Instruction: Copy out the entries from the very first line through the line with "coord(482,331)", both included. Keep the requests unchanged and shift every coordinate in the answers by -127.

Records to use:
* * * * * * *

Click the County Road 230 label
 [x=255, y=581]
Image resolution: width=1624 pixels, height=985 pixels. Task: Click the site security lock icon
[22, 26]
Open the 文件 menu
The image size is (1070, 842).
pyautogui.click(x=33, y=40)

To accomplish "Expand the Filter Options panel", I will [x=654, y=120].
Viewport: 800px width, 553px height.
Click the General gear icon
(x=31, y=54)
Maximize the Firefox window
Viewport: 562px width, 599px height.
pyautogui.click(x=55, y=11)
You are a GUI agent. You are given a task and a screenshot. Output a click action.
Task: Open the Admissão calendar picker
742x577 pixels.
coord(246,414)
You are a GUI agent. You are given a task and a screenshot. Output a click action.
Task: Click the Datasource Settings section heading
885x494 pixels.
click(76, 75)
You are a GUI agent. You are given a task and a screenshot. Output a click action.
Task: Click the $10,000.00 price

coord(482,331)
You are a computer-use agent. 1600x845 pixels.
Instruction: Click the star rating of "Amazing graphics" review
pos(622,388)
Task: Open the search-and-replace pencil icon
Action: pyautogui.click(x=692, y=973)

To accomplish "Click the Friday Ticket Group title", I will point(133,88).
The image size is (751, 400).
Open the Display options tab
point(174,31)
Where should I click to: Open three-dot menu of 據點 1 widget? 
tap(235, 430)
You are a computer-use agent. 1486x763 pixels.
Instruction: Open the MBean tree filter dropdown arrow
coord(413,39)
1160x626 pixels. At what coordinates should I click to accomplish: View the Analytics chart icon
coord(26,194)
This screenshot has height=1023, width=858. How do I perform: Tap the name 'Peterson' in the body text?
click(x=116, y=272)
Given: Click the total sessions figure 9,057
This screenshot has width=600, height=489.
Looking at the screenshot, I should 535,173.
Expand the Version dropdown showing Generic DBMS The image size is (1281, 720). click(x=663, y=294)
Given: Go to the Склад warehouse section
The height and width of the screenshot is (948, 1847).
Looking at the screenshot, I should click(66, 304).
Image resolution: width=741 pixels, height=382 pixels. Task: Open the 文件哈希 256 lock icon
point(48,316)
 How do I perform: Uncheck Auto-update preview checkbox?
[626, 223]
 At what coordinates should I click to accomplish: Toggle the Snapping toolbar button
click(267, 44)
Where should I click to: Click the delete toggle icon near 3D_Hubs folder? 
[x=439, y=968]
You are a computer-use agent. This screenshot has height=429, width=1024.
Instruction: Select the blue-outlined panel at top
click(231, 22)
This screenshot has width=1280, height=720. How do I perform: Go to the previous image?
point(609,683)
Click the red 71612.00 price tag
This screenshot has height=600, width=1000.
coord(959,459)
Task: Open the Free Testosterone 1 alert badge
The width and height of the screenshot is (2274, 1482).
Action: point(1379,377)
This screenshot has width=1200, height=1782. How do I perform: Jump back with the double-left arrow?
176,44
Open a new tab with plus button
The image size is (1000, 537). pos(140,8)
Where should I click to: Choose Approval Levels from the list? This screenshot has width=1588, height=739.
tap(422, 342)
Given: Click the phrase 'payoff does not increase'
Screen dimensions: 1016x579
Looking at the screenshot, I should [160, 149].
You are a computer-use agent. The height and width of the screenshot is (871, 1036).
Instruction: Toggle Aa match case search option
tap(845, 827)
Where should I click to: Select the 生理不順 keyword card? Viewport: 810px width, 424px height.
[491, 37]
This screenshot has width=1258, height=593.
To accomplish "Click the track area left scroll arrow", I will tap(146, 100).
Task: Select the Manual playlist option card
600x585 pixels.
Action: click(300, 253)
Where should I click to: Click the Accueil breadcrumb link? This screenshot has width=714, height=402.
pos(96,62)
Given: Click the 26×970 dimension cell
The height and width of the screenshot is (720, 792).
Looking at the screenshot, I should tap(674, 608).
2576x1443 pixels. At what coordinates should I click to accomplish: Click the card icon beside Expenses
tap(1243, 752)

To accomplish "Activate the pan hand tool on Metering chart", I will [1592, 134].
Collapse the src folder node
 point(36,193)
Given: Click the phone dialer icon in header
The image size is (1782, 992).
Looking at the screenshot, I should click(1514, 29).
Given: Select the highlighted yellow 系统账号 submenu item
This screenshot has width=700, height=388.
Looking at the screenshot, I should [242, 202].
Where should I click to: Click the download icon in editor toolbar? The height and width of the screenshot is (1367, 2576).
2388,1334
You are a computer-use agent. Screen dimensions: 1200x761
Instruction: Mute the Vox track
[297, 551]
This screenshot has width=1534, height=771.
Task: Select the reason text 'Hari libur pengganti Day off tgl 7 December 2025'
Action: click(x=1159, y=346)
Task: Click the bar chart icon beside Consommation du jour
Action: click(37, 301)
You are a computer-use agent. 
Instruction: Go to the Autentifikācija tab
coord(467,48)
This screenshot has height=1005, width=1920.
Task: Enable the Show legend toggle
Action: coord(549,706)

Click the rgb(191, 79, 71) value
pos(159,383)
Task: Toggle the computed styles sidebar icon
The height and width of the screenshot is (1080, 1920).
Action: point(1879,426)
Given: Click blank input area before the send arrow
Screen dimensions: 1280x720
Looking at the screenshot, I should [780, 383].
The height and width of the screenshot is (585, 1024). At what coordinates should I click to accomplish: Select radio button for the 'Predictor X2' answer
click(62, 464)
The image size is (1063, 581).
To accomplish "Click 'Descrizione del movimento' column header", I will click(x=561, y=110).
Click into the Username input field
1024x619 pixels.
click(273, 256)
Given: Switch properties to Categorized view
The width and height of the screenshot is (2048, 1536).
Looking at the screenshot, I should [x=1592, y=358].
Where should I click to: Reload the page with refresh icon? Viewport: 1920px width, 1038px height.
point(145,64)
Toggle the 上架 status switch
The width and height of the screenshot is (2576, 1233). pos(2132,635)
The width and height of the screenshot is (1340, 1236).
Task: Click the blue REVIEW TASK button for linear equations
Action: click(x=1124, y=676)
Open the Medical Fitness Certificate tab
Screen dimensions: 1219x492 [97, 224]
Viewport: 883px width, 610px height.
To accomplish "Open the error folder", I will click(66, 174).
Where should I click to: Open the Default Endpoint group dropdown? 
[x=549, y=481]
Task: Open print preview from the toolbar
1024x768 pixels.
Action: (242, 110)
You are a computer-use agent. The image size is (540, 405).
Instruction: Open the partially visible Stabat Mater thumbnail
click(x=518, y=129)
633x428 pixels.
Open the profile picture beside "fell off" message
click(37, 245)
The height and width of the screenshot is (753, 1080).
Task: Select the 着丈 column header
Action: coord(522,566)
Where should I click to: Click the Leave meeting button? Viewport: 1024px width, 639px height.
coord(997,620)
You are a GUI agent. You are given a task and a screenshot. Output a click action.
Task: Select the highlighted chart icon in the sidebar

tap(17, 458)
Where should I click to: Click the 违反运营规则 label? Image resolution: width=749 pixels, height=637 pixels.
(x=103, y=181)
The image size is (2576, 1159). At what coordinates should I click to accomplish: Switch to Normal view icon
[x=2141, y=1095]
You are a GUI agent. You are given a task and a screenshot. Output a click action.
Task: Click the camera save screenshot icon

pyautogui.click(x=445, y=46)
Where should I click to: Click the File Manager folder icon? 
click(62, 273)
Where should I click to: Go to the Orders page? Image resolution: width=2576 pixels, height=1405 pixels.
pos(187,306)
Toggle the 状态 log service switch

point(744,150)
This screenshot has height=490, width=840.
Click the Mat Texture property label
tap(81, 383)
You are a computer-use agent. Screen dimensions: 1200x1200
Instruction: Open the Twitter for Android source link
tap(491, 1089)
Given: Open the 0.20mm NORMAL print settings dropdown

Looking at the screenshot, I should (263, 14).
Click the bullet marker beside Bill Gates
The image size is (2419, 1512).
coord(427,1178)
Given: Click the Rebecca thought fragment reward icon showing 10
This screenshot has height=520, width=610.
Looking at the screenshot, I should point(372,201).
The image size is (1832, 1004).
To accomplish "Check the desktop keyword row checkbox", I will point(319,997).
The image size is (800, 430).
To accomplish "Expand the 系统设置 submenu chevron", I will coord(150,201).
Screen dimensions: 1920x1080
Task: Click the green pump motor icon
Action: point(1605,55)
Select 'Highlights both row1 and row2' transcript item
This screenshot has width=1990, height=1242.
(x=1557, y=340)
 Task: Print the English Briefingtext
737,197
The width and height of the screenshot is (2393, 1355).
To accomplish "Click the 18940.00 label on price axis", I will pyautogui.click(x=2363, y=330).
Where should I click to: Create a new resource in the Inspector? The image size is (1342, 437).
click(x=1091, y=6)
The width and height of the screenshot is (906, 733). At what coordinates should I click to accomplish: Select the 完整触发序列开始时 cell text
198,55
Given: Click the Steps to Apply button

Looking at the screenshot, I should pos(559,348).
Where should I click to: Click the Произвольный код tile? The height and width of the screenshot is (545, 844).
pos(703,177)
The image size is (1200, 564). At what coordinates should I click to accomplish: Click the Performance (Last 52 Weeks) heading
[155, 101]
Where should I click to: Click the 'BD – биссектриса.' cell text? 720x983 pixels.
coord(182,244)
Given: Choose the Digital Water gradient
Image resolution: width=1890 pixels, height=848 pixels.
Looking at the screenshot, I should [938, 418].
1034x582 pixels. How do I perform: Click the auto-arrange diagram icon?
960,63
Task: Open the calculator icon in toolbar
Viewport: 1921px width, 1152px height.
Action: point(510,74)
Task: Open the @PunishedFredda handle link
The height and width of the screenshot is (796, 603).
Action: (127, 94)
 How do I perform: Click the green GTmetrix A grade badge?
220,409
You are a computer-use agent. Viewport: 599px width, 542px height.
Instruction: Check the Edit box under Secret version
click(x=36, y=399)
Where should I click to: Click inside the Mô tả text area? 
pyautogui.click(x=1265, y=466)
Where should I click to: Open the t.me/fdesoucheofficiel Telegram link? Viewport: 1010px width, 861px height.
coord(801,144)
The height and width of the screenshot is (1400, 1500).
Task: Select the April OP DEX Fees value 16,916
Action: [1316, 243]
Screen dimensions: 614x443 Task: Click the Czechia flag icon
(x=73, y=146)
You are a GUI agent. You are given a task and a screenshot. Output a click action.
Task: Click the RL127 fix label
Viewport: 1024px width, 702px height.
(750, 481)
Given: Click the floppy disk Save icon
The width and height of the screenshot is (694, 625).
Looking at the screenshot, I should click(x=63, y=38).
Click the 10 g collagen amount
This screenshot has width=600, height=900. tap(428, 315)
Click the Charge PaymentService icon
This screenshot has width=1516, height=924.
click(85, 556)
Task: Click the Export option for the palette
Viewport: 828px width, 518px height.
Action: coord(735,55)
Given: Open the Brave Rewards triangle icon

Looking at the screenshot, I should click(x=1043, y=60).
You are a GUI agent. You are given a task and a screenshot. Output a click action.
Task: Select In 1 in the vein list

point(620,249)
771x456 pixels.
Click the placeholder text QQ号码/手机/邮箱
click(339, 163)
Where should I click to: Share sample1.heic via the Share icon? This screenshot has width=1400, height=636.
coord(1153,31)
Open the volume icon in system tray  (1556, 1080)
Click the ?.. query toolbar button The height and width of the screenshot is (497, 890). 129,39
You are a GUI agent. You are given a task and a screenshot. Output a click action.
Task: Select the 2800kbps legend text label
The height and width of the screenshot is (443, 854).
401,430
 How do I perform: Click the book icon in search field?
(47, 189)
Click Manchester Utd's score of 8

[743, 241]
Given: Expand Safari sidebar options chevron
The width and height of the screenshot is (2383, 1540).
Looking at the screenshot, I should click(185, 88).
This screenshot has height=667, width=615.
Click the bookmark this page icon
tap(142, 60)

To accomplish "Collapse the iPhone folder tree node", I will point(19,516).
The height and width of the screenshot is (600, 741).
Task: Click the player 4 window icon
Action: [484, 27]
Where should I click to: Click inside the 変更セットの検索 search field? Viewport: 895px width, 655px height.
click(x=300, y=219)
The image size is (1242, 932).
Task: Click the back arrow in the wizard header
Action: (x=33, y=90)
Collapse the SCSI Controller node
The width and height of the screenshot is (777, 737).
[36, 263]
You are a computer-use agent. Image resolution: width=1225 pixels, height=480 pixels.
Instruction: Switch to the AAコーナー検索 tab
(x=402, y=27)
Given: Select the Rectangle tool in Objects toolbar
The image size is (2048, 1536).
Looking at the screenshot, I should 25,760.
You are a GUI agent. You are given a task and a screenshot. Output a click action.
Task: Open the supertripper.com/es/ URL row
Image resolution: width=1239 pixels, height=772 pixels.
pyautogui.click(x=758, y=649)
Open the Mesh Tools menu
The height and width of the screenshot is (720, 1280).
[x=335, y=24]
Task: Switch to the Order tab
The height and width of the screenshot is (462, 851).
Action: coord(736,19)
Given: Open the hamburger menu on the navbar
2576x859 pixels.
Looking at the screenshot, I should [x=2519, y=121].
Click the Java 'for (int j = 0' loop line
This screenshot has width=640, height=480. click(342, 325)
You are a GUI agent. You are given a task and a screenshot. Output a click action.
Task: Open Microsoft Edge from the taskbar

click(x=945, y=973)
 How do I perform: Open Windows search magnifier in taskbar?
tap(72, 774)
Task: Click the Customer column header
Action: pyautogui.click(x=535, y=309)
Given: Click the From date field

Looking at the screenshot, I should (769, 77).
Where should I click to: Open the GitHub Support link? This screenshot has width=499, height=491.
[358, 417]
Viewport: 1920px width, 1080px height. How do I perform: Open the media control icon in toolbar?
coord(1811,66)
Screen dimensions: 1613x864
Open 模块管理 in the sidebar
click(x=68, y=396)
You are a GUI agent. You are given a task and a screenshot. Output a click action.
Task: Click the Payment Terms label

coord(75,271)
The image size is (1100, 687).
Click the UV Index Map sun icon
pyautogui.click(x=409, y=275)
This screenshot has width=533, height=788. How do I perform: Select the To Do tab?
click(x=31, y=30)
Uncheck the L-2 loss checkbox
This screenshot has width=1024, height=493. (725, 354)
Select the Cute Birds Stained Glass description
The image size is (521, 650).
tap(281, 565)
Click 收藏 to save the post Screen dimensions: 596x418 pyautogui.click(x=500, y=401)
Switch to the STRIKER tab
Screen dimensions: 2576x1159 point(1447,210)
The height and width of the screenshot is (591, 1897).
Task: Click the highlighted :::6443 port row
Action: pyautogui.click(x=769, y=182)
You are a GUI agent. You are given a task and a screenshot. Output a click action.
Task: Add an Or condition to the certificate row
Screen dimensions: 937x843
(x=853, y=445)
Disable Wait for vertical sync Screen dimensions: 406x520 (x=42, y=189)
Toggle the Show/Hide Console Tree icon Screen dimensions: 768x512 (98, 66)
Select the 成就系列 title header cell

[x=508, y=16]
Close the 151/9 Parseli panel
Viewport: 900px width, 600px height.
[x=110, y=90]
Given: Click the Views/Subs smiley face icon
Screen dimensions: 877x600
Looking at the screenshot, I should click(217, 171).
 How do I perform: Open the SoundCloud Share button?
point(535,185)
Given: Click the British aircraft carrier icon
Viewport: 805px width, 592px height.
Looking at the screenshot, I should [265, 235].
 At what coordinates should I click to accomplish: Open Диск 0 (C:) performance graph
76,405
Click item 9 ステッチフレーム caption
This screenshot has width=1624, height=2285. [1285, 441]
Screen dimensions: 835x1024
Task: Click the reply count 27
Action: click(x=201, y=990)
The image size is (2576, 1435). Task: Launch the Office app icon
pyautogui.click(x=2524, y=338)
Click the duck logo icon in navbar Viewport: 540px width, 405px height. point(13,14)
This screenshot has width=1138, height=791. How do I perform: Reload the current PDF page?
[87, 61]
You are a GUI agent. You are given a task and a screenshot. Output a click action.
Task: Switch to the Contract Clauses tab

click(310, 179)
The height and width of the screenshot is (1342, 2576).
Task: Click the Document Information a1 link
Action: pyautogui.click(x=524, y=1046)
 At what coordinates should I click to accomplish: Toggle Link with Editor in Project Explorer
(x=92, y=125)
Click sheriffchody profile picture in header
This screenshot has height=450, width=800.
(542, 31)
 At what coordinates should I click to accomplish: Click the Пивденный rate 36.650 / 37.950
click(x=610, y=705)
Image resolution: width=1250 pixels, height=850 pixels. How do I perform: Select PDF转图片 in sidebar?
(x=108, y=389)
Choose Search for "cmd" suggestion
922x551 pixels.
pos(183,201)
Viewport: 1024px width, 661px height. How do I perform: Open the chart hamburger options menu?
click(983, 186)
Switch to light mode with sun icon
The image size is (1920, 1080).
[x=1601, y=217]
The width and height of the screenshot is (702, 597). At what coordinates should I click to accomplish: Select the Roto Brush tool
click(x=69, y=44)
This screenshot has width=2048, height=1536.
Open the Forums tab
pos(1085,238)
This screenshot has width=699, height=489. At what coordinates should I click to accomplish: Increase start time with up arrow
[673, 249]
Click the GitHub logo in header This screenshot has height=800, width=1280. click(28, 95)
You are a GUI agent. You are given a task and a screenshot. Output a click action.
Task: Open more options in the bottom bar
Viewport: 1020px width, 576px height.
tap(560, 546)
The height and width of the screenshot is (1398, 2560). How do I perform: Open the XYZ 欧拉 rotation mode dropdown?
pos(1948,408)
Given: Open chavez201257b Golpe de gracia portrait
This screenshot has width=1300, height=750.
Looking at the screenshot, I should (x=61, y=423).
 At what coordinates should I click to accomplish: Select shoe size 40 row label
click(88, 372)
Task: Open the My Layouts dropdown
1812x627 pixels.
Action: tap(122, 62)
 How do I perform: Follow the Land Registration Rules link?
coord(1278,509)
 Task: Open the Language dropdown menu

* * * * * * *

Completed exercise:
Click the County Road 230 label
 [x=128, y=454]
Image resolution: width=1624 pixels, height=985 pixels. Task: Click the site security lock icon
[-105, -101]
Open the 文件 menu
The image size is (1070, 842).
pyautogui.click(x=-94, y=-87)

To accomplish "Expand the Filter Options panel", I will [x=527, y=-7].
Viewport: 800px width, 553px height.
Click the General gear icon
(x=-96, y=-73)
Maximize the Firefox window
Viewport: 562px width, 599px height.
pyautogui.click(x=-72, y=-116)
You are a GUI agent. You are given a task and a screenshot. Output a click action.
Task: Open the Admissão calendar picker
742x577 pixels.
coord(119,287)
You are a GUI agent. You are given a task and a screenshot. Output a click action.
Task: Click the Datasource Settings section heading
885x494 pixels.
click(-51, -52)
You are a GUI agent. You are given a task and a screenshot. Output a click action.
Task: Click the $10,000.00 price

coord(355,204)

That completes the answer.